German system biologist (born 1969)

Dirk Brockmann (born September 2, 1969) is a German physicist and Professor in Biology of Complex Systems and the founding director of the Center Synergy of Systems at Technische Universität Dresden. Brockmann is known for his work in complex systems, complex networks, computational epidemiology, human mobility and anomalous diffusion.

==Education and career==
Brockmann was born in Braunschweig and studied physics and mathematics at Duke University and the University of Göttingen where he received his degree in theoretical physics in 1995 and his PhD in 2003 under the supervision of Theo Geisel.
After postdoctoral positions at the Max Planck Institute for Dynamics and Self-Organization, Göttingen he became associate professor in the Department of Engineering Sciences and Applied Mathematics at Northwestern University in 2008.

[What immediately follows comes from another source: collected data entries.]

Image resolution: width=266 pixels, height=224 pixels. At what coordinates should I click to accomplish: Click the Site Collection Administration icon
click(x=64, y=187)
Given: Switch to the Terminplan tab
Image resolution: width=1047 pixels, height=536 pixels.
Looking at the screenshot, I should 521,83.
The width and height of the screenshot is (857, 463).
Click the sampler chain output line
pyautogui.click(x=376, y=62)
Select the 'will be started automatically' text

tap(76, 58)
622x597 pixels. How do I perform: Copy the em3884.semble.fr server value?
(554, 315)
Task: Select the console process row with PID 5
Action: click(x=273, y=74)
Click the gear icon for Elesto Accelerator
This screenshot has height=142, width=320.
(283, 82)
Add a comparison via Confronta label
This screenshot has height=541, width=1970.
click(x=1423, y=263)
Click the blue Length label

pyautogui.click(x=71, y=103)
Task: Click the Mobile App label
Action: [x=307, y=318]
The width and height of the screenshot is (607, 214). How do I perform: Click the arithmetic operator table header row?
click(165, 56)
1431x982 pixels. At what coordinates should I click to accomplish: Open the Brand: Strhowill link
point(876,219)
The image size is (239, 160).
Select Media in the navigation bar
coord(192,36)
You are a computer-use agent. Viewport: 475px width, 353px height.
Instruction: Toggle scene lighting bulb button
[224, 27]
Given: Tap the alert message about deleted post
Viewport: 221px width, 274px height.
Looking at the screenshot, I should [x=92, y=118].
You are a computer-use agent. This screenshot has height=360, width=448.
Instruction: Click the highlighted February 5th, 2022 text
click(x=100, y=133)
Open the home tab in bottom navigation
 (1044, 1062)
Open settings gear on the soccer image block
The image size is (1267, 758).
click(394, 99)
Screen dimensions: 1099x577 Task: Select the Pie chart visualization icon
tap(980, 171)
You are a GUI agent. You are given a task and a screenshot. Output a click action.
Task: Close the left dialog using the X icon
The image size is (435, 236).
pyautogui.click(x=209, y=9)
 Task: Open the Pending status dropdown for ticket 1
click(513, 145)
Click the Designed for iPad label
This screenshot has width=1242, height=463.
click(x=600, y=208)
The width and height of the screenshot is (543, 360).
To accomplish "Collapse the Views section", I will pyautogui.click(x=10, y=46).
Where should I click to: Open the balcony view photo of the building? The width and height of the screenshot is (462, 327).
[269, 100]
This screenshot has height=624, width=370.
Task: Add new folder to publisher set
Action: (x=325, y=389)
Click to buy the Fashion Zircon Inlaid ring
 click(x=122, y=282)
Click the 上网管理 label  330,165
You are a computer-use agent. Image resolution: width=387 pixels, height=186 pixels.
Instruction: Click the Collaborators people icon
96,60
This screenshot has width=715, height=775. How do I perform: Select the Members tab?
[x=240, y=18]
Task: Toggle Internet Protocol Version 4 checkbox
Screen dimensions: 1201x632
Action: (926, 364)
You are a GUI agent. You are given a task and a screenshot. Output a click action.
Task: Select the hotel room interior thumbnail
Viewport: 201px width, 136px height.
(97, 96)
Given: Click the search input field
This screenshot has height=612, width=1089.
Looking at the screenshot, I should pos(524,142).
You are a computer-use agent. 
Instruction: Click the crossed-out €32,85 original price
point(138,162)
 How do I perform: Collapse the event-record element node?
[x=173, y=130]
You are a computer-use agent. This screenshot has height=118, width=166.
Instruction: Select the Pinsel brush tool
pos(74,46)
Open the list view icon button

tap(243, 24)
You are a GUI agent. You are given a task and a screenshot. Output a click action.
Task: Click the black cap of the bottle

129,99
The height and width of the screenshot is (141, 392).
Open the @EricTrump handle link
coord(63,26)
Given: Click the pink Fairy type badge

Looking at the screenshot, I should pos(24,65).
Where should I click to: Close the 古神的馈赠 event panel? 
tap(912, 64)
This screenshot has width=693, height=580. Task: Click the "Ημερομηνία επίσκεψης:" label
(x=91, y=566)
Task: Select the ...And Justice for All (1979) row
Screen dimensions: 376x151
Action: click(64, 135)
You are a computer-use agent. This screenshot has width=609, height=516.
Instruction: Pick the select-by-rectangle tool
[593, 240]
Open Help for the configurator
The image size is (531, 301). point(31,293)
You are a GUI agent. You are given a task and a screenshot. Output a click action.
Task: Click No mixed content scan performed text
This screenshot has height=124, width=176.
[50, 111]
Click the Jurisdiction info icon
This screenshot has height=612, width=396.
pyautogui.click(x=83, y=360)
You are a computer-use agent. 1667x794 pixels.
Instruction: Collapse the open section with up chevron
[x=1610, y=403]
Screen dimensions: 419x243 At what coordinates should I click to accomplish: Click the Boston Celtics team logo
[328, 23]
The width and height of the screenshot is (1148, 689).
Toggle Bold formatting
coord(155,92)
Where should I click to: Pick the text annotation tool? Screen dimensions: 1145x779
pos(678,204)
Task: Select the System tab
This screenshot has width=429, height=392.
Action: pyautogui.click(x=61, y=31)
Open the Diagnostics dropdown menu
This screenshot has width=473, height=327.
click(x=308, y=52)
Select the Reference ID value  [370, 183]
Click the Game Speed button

In 2013 he returned to Germany, where he became professor at the Institute for Biology at Humboldt University of Berlin with a project group at the Robert Koch Institute.
During the COVID-19 pandemic Brockmann initiated and led multiple big data projects to mitigate the pandemic as the mobility monitor, contact monitor
and the Corona Data Donation Project.

Since October 2023, he is Professor in Biology of Complex Systems at Technische Universität Dresden and the founding director of the Center Synergy of Systems (SynoSys), which promotes complexity research with a trans-/anti-disciplinary approach.

Brockmann worked on a variety of topics ranging from computational neuroscience, anomalous diffusion, Levy flights,
human mobility, computational epidemiology,
and complex networks.

==Research==
Brockmann pioneered the scientific use of mass data collected in online games in a 2006 study in which he and his colleagues analyzed the geographic circulation of millions of dollar-bills registered at the online bill tracking website Where's George? This study lead to the discovery of universal scaling laws in human mobility, the forecast of spreading routes of the 2009 flu pandemic in the United States and effective geographic borders in the United States. Brockmann also pioneered the development of computational models and forecast systems for the global spread of epidemics based on global air-transportation. In a 2013 study Brockmann and his colleague Dirk Helbing showed that complex global contagion phenomena can be mapped onto simple propagating wave patterns using the theoretical concept of effective distance. This method was employed for import risk estimates during the Ebola virus epidemic in West Africa in 2014.

Brockmann's research has been featured in an episode of the American crime drama television series Numbers.

Since 2017 he has been publishing "Complexity Explorables", which are interactive D3 animations of complex systems.